***** DATA SHOWN

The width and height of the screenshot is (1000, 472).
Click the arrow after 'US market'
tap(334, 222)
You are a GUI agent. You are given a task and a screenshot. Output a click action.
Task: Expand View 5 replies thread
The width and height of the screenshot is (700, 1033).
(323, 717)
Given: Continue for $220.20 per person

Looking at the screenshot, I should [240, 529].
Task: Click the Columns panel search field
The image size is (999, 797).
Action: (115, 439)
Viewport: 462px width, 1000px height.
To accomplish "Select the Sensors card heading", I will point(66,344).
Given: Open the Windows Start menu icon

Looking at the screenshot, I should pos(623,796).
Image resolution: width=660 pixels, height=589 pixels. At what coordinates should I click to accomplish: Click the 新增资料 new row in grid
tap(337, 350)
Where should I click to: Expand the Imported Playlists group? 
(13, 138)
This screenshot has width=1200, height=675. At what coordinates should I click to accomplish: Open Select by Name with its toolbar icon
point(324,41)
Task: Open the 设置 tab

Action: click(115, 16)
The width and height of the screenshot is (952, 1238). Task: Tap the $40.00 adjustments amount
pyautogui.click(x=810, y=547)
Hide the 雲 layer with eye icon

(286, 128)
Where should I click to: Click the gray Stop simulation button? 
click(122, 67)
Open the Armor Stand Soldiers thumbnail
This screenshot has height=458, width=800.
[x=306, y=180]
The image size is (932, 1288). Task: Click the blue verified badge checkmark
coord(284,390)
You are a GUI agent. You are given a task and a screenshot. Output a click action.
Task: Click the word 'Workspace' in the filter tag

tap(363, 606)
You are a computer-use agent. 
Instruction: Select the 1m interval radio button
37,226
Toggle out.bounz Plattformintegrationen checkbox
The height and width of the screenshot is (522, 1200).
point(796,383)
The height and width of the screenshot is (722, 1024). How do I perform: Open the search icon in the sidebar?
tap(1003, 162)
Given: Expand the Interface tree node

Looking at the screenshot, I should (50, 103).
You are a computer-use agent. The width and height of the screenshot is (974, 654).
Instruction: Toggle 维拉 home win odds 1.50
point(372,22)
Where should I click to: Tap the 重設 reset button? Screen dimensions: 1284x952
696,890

**********

:: WHAT YOU WILL DO ::
Reproduce all of the data above line for line, with no changes.

:: OUTPUT BELOW ::
The width and height of the screenshot is (1000, 472).
Click the arrow after 'US market'
tap(334, 222)
You are a GUI agent. You are given a task and a screenshot. Output a click action.
Task: Expand View 5 replies thread
The width and height of the screenshot is (700, 1033).
(323, 717)
Given: Continue for $220.20 per person

Looking at the screenshot, I should [240, 529].
Task: Click the Columns panel search field
The image size is (999, 797).
Action: (115, 439)
Viewport: 462px width, 1000px height.
To accomplish "Select the Sensors card heading", I will point(66,344).
Given: Open the Windows Start menu icon

Looking at the screenshot, I should pos(623,796).
Image resolution: width=660 pixels, height=589 pixels. At what coordinates should I click to accomplish: Click the 新增资料 new row in grid
tap(337, 350)
Where should I click to: Expand the Imported Playlists group? 
(13, 138)
This screenshot has width=1200, height=675. At what coordinates should I click to accomplish: Open Select by Name with its toolbar icon
point(324,41)
Task: Open the 设置 tab

Action: click(115, 16)
The width and height of the screenshot is (952, 1238). Task: Tap the $40.00 adjustments amount
pyautogui.click(x=810, y=547)
Hide the 雲 layer with eye icon

(286, 128)
Where should I click to: Click the gray Stop simulation button? 
click(122, 67)
Open the Armor Stand Soldiers thumbnail
This screenshot has height=458, width=800.
[x=306, y=180]
The image size is (932, 1288). Task: Click the blue verified badge checkmark
coord(284,390)
You are a GUI agent. You are given a task and a screenshot. Output a click action.
Task: Click the word 'Workspace' in the filter tag

tap(363, 606)
You are a computer-use agent. 
Instruction: Select the 1m interval radio button
37,226
Toggle out.bounz Plattformintegrationen checkbox
The height and width of the screenshot is (522, 1200).
point(796,383)
The height and width of the screenshot is (722, 1024). How do I perform: Open the search icon in the sidebar?
tap(1003, 162)
Given: Expand the Interface tree node

Looking at the screenshot, I should (50, 103).
You are a computer-use agent. The width and height of the screenshot is (974, 654).
Instruction: Toggle 维拉 home win odds 1.50
point(372,22)
Where should I click to: Tap the 重設 reset button? Screen dimensions: 1284x952
696,890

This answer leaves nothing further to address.